Bitcoin news does not predict its price: the statistical test
The Granger causality Question: If I add news data to a predictive model, does its ability to anticipate the price of bitcoin improve? The study ran this test over five time horizons (one to five days) and in all cases the answer was clear: no.
The raw correlation confirms this: daily changes in item volume versus daily BTC returns yielded a correlation of just 0.019. The news explains 0.04% of what the price does on any given day. For practical purposes: zero.
Bitcoin price arrives before the news
Testing in the reverse direction was more revealing. By identifying the 50 days of the most coverage in the report and tracking the price in the three days before and after each spike, the pattern was consistent: in the three days before the big news spike, the price of bitcoin was already elevated by about 1% above the baseline. The wave of articles then arrived and, afterward, the price fell on average by 0.8% in the following three days.
The most compelling cases speak for themselves. On January 11, 2024, the bitcoin spot ETF was approved, the most anticipated regulatory event in the history of the crypto market. The next day, BTC fell 7.67%. Because? Because a month before, when rumors were spreading without official confirmation, the price had already risen 5% in a single day. By the time the headline arrived, the information was completely discounted. A classic case of “buy the rumor, sell the news.”
The same thing happened in January 2017, when BTC surpassed $1,000.– Headlines celebrated the milestone and the price fell almost 20% in the following three days. And at the epicenter of the FTX collapse (the highest coverage day in the entire datasetwith 100 articles published in a single day), the next day return was a modest +0.72%. Every impact of the shock was already absorbed in the closing price.
Headline Sentiment and Bitcoin Price: No Useful Signal
Each holder was processed with FinBERTan artificial intelligence model trained to classify financial texts as positive, negative or neutral. The coverage was balanced: 58% neutral, 21% positive and 21% negative. But the daily tone had no relevant relationship to what the price did the next day.

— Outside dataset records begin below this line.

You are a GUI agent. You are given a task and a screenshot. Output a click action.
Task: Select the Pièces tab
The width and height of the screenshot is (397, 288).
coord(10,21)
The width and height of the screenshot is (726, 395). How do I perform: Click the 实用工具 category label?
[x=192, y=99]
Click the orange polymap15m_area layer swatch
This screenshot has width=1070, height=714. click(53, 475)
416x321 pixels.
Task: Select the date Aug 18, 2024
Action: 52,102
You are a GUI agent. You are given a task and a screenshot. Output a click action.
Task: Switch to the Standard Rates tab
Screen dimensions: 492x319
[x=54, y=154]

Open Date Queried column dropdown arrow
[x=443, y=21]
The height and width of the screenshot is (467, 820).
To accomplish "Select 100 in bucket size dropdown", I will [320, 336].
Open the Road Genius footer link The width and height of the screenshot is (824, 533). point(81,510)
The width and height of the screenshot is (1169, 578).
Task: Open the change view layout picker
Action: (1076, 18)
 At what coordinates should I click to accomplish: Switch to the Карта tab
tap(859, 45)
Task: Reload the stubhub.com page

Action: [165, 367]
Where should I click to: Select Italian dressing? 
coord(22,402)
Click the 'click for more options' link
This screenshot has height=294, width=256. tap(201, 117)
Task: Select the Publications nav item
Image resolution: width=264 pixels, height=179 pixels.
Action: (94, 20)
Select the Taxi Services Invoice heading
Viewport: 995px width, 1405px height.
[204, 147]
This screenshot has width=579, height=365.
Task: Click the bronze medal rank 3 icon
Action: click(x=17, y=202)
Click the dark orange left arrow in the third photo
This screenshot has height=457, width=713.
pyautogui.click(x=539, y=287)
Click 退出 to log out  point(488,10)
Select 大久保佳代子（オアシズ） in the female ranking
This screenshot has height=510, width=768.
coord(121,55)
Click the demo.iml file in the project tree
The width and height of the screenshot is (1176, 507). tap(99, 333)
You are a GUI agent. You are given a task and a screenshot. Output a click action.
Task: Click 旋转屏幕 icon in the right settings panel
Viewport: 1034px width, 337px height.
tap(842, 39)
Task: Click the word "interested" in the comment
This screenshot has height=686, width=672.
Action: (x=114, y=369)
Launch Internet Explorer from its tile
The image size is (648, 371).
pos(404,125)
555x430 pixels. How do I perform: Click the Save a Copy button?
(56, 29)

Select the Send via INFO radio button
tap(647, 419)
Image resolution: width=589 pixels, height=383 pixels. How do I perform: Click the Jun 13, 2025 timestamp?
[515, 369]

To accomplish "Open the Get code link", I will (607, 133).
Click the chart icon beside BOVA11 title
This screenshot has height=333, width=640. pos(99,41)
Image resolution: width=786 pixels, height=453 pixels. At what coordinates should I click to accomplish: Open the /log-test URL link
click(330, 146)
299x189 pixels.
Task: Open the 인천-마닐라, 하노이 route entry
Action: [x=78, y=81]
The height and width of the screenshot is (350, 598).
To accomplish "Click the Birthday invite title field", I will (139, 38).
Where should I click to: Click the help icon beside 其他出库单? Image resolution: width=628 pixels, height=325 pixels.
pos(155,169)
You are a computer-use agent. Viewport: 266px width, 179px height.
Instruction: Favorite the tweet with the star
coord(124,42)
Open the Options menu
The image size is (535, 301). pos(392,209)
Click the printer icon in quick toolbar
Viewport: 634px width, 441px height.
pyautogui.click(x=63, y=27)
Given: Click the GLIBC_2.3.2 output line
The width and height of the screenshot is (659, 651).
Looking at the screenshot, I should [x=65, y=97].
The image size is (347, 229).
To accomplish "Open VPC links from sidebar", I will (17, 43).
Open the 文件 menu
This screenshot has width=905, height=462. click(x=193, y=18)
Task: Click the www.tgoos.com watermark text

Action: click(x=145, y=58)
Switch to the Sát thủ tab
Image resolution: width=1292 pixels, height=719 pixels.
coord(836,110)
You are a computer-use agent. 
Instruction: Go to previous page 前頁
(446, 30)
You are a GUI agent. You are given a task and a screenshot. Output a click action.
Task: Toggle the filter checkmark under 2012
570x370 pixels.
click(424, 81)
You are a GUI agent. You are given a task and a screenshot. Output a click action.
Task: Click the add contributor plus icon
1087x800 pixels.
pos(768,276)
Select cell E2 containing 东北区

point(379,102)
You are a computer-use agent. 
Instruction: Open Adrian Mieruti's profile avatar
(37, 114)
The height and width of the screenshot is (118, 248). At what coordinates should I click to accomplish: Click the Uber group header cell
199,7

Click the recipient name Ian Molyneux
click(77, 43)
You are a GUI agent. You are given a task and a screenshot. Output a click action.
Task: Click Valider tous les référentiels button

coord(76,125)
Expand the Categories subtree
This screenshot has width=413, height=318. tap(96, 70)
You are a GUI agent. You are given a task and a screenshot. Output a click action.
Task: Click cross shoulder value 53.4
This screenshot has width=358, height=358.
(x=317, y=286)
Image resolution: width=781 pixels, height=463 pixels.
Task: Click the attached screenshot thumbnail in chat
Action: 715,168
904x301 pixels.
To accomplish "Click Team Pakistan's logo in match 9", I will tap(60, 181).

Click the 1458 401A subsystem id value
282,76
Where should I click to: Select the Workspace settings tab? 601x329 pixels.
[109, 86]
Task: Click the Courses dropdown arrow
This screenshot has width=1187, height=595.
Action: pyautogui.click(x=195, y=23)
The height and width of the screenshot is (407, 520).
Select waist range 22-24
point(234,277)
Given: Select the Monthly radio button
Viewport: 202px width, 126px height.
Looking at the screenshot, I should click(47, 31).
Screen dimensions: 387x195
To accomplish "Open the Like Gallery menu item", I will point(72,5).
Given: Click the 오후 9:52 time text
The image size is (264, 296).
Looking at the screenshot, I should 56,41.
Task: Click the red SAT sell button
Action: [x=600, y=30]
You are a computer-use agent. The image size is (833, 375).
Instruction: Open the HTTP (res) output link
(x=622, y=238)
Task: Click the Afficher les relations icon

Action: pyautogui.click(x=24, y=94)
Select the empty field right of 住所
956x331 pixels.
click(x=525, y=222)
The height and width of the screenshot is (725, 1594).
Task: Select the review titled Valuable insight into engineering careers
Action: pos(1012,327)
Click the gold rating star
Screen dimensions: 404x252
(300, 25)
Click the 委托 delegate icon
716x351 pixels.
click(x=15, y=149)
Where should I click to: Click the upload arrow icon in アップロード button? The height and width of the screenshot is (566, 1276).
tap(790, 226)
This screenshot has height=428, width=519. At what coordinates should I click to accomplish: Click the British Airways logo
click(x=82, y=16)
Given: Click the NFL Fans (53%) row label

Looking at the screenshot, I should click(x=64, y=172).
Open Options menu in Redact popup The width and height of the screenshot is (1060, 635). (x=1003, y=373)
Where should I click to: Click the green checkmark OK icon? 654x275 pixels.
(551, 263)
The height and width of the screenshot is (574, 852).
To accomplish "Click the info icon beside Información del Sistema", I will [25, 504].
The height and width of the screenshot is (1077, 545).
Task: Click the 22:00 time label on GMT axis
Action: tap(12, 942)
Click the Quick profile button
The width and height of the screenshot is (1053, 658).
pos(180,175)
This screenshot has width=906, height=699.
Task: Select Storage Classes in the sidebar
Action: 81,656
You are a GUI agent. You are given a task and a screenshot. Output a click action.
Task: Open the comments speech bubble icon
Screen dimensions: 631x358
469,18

The correlation between sentiment and returns was just 0.07explaining 0.5% of the movement. Worse yet: Measured in rolling three-month windows, that correlation alternated between positive and negative without any stable pattern. The model does not predict the price; it simply reflects the tone of what has already happened in the market.


Most crypto news is noise with no price signal
On the days with the highest volume of coverage, 61% of the headlines correspond to general diffuse content: blockchain partnerships, financing rounds, stablecoin updates and NFT developments. None of these categories have a clear link to the price of bitcoin.
Regulation represents 21% and is the only category where direct causality would be expected. Even so, it did not produce a systematic signal either. The most surprising finding was the complete absence of halving among the thematic clusters of extreme coverage days, even though two halvings occurred during the period.
Why this finding matters for bitcoin investors
By the time a headline appears in the major crypto media, the information has already traveled through faster channels: order flow, on-chain data, social networks and insider networks. The headline is the last step in a relay of information. Trading on it is like reading yesterday’s weather forecast to decide whether to bring an umbrella today.
Hundreds of millions of dollars have been invested in platforms following news-based signals and sentiments. This study does not suggest that they are fraudulent. Instead, it suggests that they are solving a problem that may not exist at the daily frequency.